(photo credit: Ariel Jerozolimski)
The top echelon of the Justice Ministry was still closeted in the office of Attorney-General Yehuda Weinstein at press time Monday night, considering whether to continue supporting the appointment of Maj.- Gen. Yoav Galant as the next IDF chief of General Staff.
RELATED:Barak backs Galant as appointment goes down to wireKnesset C'tee postpones Ashkenazi farewell
The ministry refused to comment on the deliberations. A final decision was to be announced late at night or on Tuesday at the latest.
Analysis: Legally and ethically, Galant cannot hold the top IDF post
Galant is due to be sworn in as chief of General Staff on February 14. However, Weinstein must decide whether to continue defending Galant’s candidacy against a petition by the Green Movement, which has called on the High Court of Justice to overturn the government’s decision to appoint him.
The petitioners based their demand on allegedly shady, if not illegal, behavior by Galant regarding a number of land affairs on his moshav, Amikam.

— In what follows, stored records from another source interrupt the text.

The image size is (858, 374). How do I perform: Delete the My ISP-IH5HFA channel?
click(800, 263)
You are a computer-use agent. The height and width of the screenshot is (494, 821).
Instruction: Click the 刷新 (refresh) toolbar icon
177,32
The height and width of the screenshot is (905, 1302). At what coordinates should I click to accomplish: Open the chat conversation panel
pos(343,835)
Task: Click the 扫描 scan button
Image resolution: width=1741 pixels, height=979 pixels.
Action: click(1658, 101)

The Green Movement filed the petition in September and the first hearing on the petition was held on January 10. The state defended Galant against the allegations that he had seized land allocated for public use and turned it into private access roads, taken over 26 dunams (2.6 hectares) of land that did not belong to him, and built part of his home without a permit.

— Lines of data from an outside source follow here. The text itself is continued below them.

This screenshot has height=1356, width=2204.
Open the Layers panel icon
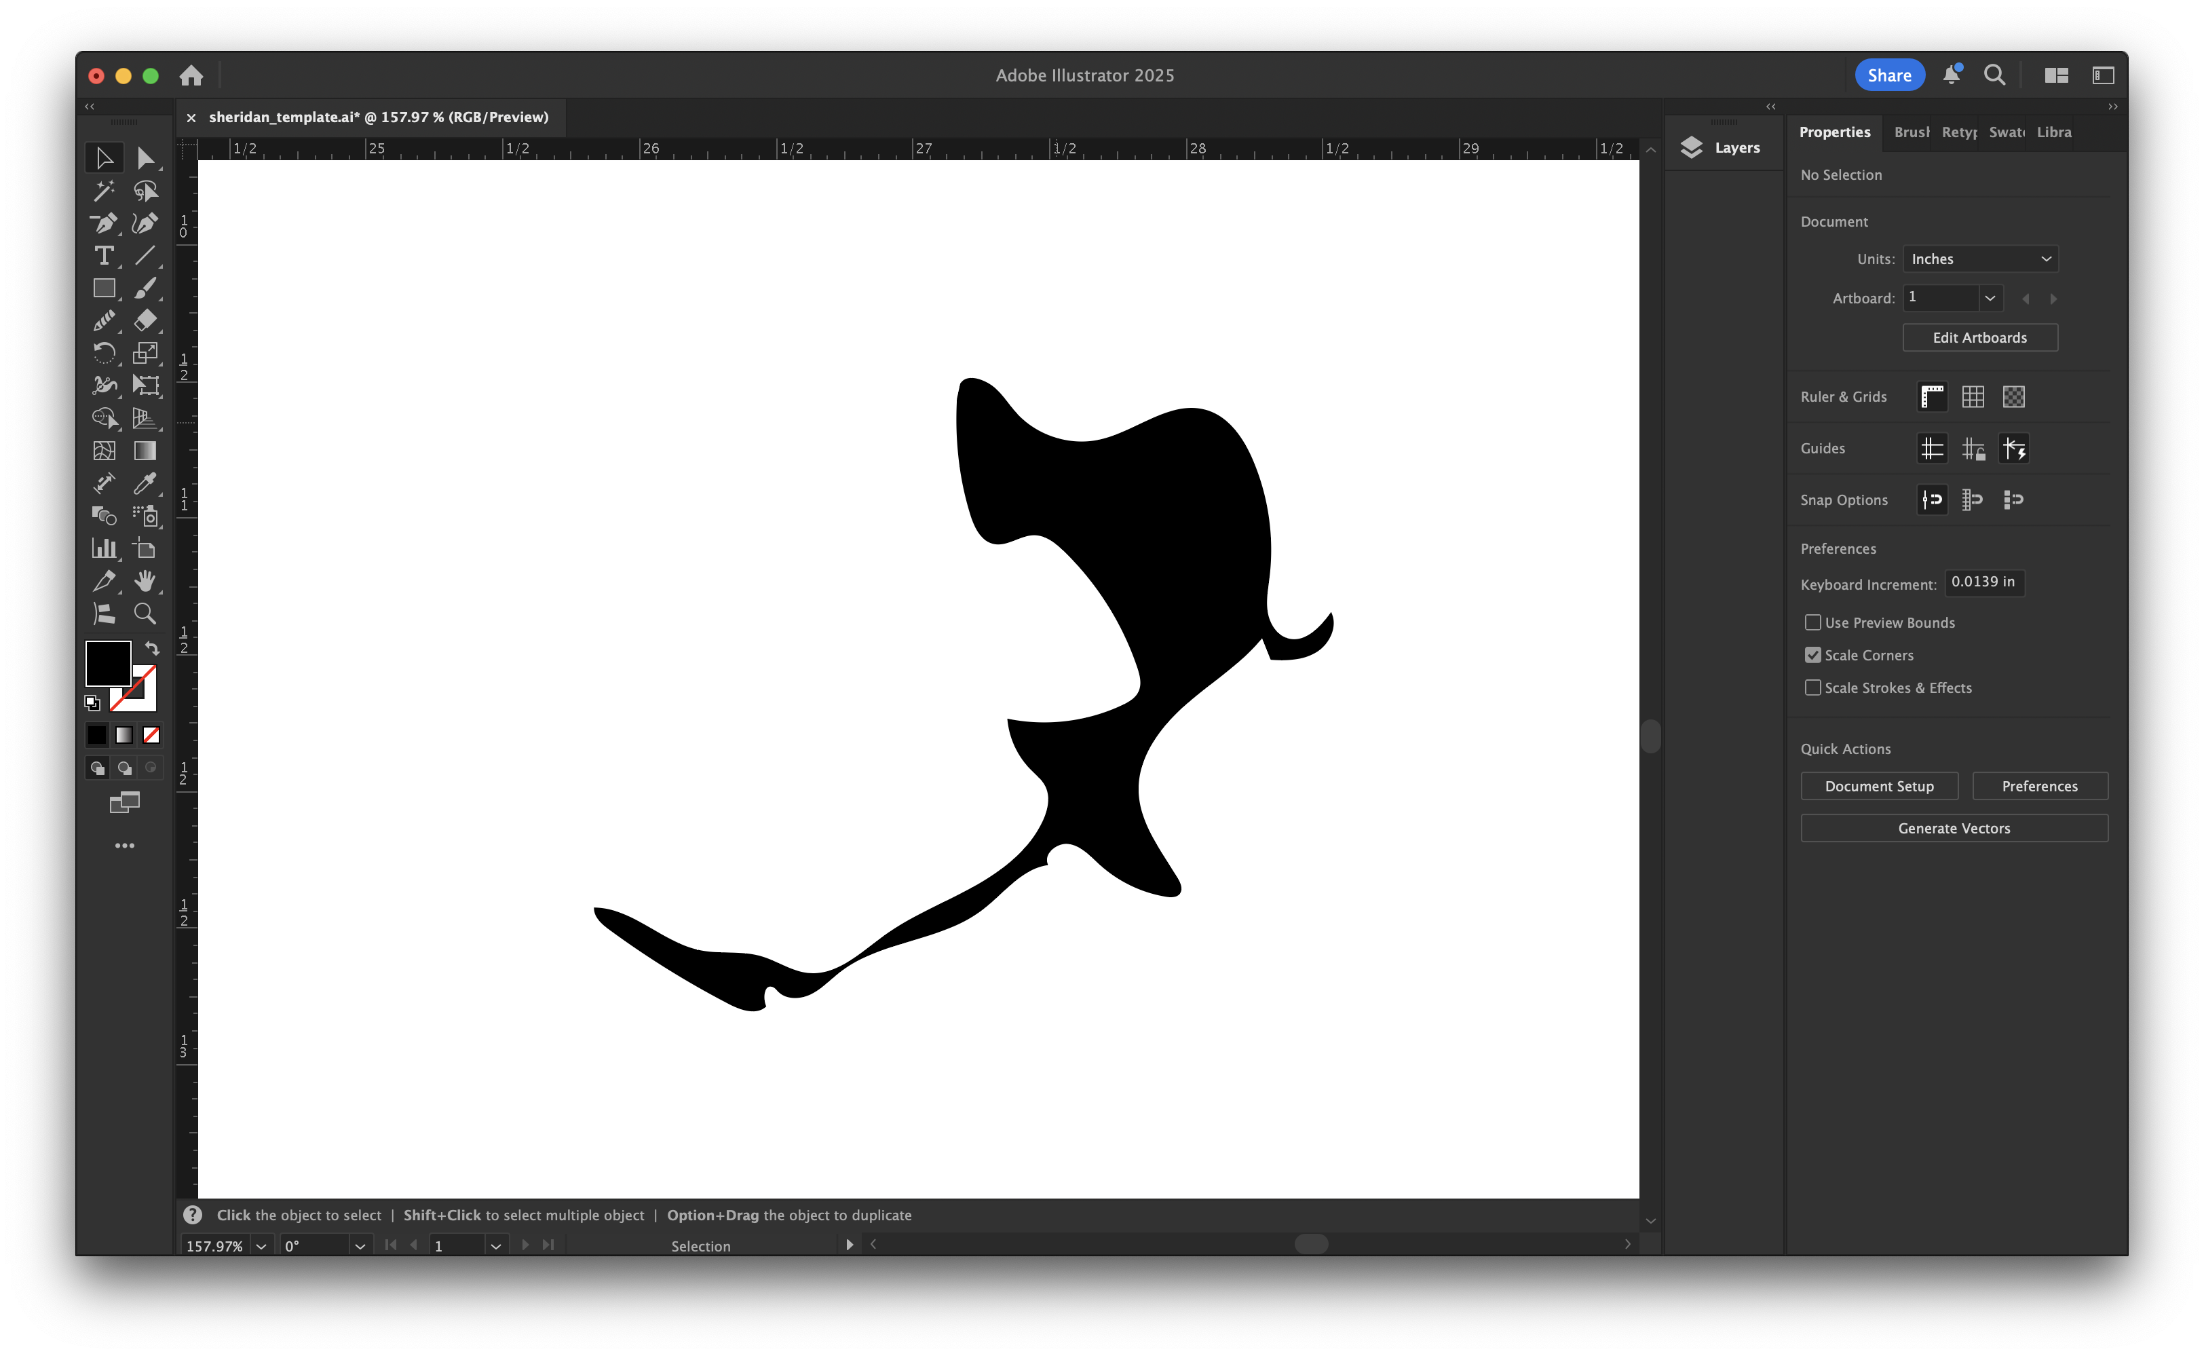[1692, 147]
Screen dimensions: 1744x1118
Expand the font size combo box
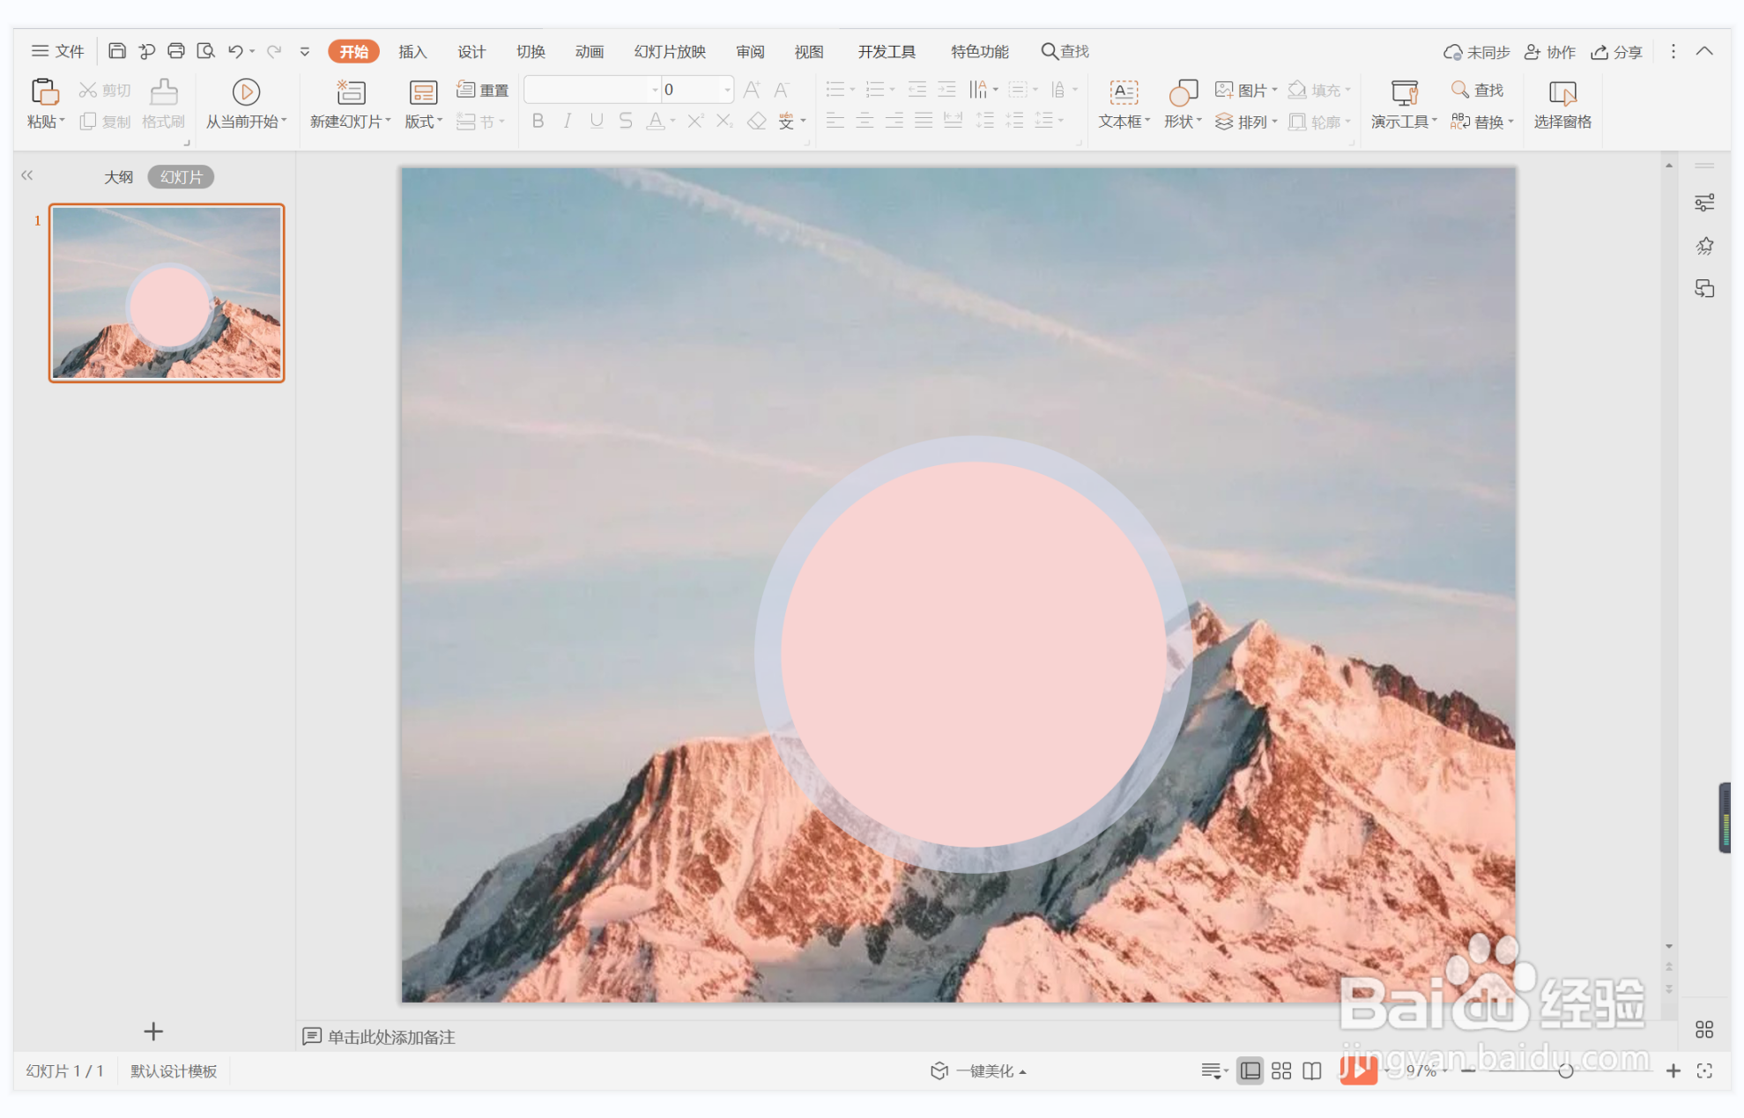pyautogui.click(x=727, y=90)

The court was not satisfied with the state’s answers and ordered it to provide clarifications on how he had obtained 35 dunams of land for an olive orchard and how he had annexed 350 meters of land to his homestead.
Furthermore, the court demanded an explanation as to why the state, in an earlier petition, had mistakenly informed the court that other newcomers to the moshav had also received additional allotments of 35 dunams. The state admitted its error during the hearing, when it told the court that no other newcomer had received an allotment and that those who had requested it had been turned down by the Israel Lands Authority.

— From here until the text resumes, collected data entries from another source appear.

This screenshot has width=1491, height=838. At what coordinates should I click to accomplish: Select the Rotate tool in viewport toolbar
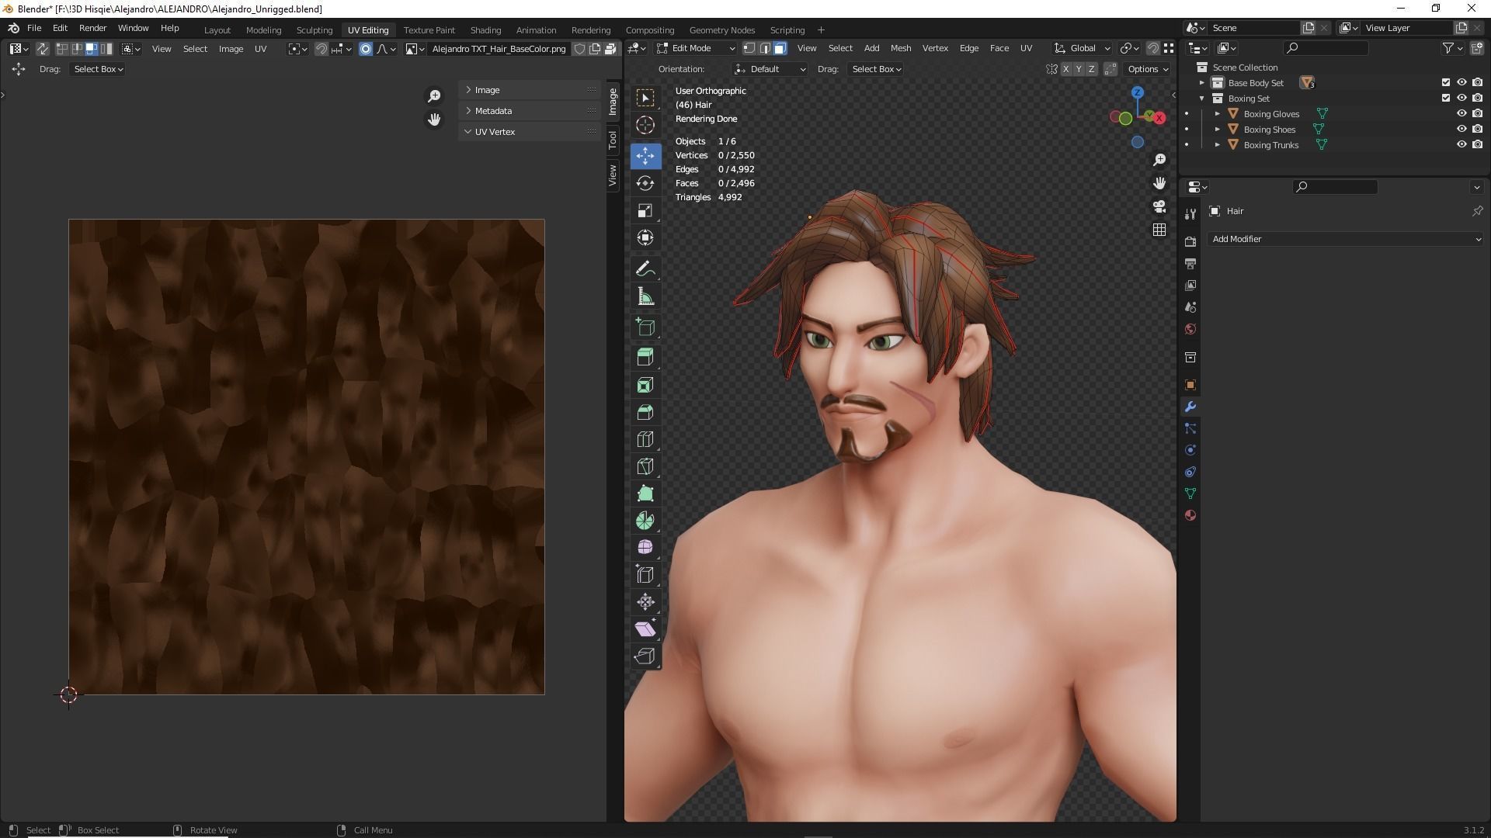click(x=645, y=183)
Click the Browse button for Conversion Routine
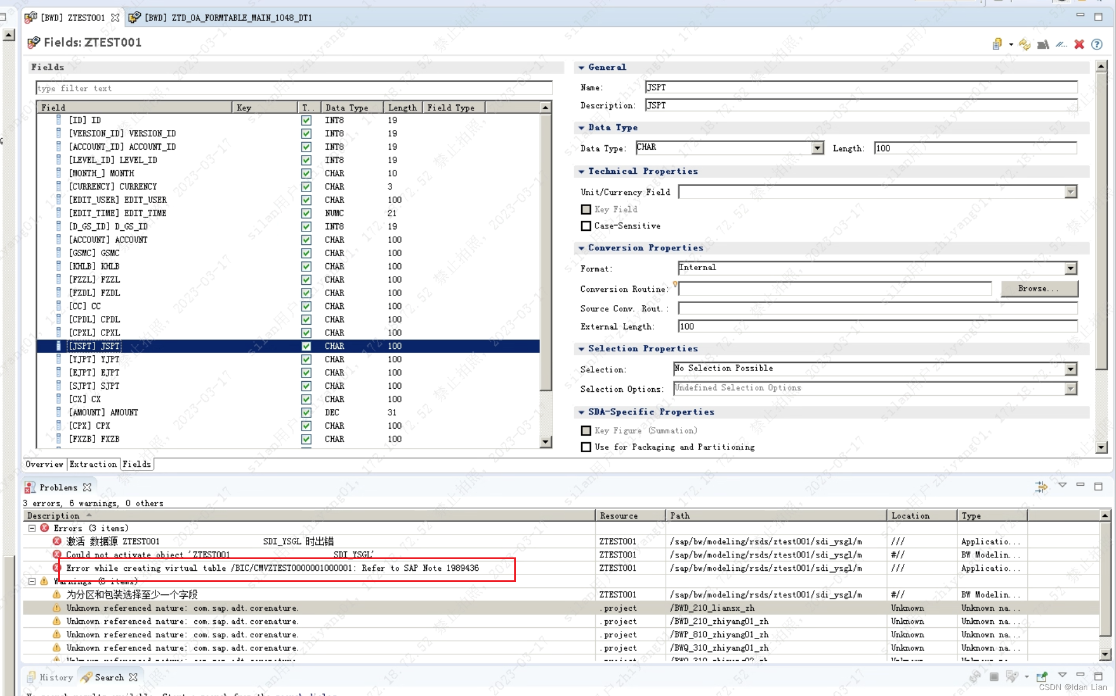 [1039, 288]
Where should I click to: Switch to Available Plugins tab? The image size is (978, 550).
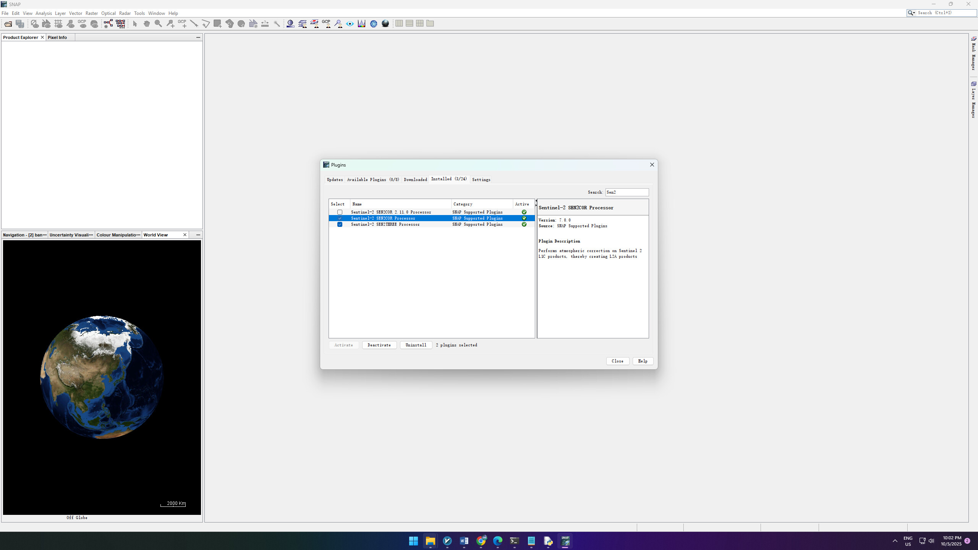373,180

In the meantime, State Comptroller Micha Lindenstrauss had already begun investigating aspects of the Galant appointment, including a document written by Lt.-Col. (res.) Boaz Harpaz attempting to influence the choice of the new chief of staff, and the land allegations against Galant.
A few days after the court had demanded answers from the state, Lindenstrauss informed Weinstein that he had new information that might affect the state’s response to the court.
Last week, after handing over the details to Weinstein, Lindenstrauss
publicly released the new information, which included allegations that
Galant had lied to the Hadera Magistrate’s Court about the illegal
expansion of his home and other matters.
On Sunday, Galant and his lawyer, Avigdor Klagsbald, met with Weinstein
and tried to convince him with documents and maps that Lindenstrauss’s
findings were based on errors.
After that meeting, the attorneygeneral convened a group of top
prosecutors to consult on what the state’s answer should be to the Green
Movement petition in light of the state comptroller’s report and
They are due to present their response to the High Court on Tuesday.